## Assigned task:
Whenever a line below holds the word "checkbox", count it; then give the total and nothing else.
-------- Exercise data --------
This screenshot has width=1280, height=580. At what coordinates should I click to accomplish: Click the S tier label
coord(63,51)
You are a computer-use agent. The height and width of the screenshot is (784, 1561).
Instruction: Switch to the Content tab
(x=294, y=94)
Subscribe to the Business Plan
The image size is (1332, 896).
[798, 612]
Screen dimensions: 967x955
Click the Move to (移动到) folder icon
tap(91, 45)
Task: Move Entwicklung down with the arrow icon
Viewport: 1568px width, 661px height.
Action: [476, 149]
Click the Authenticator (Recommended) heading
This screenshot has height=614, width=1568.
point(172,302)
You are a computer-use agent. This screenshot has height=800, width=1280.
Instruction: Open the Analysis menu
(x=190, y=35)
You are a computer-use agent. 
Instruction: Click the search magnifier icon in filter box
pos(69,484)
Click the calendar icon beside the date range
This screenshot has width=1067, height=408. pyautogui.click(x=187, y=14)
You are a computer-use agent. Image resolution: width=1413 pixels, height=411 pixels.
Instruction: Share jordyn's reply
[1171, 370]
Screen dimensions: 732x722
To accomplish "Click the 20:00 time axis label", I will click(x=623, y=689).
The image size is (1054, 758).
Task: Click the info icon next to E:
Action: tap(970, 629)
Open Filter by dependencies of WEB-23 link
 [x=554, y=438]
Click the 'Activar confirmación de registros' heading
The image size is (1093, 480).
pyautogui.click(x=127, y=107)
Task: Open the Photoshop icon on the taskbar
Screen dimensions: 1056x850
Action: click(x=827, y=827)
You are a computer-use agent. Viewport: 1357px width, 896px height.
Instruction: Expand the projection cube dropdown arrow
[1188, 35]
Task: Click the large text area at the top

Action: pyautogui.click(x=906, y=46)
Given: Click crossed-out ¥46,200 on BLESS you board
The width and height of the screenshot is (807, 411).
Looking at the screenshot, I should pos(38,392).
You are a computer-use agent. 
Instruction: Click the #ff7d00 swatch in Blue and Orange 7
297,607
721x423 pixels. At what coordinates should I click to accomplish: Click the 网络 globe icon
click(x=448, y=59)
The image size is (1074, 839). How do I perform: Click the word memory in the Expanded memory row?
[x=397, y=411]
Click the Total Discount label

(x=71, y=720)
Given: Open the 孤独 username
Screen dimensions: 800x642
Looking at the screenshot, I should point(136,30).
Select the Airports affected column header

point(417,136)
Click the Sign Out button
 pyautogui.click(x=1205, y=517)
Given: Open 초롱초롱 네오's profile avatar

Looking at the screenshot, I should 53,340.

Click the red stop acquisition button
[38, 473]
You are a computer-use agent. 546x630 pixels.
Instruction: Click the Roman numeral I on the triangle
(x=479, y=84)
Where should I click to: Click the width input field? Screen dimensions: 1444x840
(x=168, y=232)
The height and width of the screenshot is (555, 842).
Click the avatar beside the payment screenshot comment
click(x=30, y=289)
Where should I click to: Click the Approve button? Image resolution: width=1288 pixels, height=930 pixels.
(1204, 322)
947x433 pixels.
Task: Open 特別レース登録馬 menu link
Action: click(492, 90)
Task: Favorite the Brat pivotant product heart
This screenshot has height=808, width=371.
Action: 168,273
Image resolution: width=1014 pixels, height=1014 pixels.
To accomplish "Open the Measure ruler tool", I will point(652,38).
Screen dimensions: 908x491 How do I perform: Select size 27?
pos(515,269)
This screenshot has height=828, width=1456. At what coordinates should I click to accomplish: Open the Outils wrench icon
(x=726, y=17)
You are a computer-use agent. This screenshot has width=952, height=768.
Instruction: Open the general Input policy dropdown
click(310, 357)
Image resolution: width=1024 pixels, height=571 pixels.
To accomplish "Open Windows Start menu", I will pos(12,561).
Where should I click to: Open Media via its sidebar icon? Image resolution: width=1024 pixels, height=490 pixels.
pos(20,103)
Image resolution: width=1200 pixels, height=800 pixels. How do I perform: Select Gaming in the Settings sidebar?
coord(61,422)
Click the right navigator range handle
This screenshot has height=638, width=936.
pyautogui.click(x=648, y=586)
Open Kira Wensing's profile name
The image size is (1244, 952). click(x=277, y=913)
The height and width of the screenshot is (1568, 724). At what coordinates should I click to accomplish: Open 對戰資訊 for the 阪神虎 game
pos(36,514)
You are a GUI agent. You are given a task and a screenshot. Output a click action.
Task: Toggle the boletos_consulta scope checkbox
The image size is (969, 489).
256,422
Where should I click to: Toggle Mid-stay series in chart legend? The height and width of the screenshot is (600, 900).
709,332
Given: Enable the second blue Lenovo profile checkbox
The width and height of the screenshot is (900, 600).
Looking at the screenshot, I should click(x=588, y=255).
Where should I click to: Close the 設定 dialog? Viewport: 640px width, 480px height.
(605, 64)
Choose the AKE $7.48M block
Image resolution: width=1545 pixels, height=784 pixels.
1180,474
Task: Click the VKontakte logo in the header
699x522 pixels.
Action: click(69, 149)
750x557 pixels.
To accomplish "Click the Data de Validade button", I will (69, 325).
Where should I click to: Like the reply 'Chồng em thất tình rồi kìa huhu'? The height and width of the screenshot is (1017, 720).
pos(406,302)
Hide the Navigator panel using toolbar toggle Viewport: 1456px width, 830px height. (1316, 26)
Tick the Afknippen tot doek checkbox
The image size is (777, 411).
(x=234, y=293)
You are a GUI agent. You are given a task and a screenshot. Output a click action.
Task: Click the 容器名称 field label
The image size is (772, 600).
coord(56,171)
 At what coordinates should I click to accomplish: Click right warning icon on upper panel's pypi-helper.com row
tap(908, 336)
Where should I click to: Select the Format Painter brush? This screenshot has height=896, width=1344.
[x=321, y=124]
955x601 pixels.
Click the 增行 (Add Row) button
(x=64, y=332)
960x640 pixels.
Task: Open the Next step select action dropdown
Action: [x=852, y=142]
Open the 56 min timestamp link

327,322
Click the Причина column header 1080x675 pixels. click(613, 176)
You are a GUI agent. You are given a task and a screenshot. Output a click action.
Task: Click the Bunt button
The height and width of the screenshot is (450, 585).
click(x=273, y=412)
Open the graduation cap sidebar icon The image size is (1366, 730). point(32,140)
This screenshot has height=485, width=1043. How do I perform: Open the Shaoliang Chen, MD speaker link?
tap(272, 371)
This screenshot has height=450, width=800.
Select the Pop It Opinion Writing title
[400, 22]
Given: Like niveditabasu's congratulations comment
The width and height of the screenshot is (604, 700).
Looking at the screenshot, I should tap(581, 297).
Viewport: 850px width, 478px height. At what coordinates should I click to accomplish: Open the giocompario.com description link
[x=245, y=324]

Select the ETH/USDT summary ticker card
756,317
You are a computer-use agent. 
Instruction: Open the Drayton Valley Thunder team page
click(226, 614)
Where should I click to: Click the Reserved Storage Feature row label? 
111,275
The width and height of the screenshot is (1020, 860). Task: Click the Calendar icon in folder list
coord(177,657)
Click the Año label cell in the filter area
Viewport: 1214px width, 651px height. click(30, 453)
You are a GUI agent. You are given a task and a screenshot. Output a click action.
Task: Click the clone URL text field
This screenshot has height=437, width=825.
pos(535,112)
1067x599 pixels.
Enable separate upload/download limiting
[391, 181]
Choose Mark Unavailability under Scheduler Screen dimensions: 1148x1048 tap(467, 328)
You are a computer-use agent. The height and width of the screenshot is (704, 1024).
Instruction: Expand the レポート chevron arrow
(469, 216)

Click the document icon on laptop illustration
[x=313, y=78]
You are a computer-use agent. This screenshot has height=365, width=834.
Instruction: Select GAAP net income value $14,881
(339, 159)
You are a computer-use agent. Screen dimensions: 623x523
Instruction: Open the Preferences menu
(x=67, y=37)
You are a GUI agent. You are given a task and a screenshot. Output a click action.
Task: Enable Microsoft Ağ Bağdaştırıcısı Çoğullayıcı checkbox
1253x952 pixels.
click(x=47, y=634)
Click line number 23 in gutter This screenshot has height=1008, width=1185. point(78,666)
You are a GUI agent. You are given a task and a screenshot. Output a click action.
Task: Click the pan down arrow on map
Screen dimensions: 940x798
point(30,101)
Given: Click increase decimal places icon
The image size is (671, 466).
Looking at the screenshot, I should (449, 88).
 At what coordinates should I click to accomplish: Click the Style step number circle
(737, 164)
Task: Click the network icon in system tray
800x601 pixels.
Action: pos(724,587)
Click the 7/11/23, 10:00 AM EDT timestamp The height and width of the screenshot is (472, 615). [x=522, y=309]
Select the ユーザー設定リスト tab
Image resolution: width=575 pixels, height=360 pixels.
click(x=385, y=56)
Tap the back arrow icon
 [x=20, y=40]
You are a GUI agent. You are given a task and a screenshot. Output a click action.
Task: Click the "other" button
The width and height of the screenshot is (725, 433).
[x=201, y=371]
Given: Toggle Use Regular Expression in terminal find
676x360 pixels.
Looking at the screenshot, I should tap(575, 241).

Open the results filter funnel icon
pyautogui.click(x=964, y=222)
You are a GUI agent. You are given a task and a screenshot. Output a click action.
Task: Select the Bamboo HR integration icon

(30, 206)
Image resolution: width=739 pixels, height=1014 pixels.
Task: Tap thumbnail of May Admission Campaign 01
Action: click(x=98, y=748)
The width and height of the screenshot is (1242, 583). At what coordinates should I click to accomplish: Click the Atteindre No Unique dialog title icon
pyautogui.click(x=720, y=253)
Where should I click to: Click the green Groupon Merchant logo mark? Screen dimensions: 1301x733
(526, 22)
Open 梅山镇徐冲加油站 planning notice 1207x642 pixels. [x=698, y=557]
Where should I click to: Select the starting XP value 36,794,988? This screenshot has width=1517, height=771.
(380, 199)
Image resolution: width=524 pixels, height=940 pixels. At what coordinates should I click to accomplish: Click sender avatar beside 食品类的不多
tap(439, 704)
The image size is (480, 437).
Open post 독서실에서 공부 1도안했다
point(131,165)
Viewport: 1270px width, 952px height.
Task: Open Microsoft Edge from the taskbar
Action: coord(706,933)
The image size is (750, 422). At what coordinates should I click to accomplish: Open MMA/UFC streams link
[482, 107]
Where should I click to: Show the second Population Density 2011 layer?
--------
## Response to the task:
4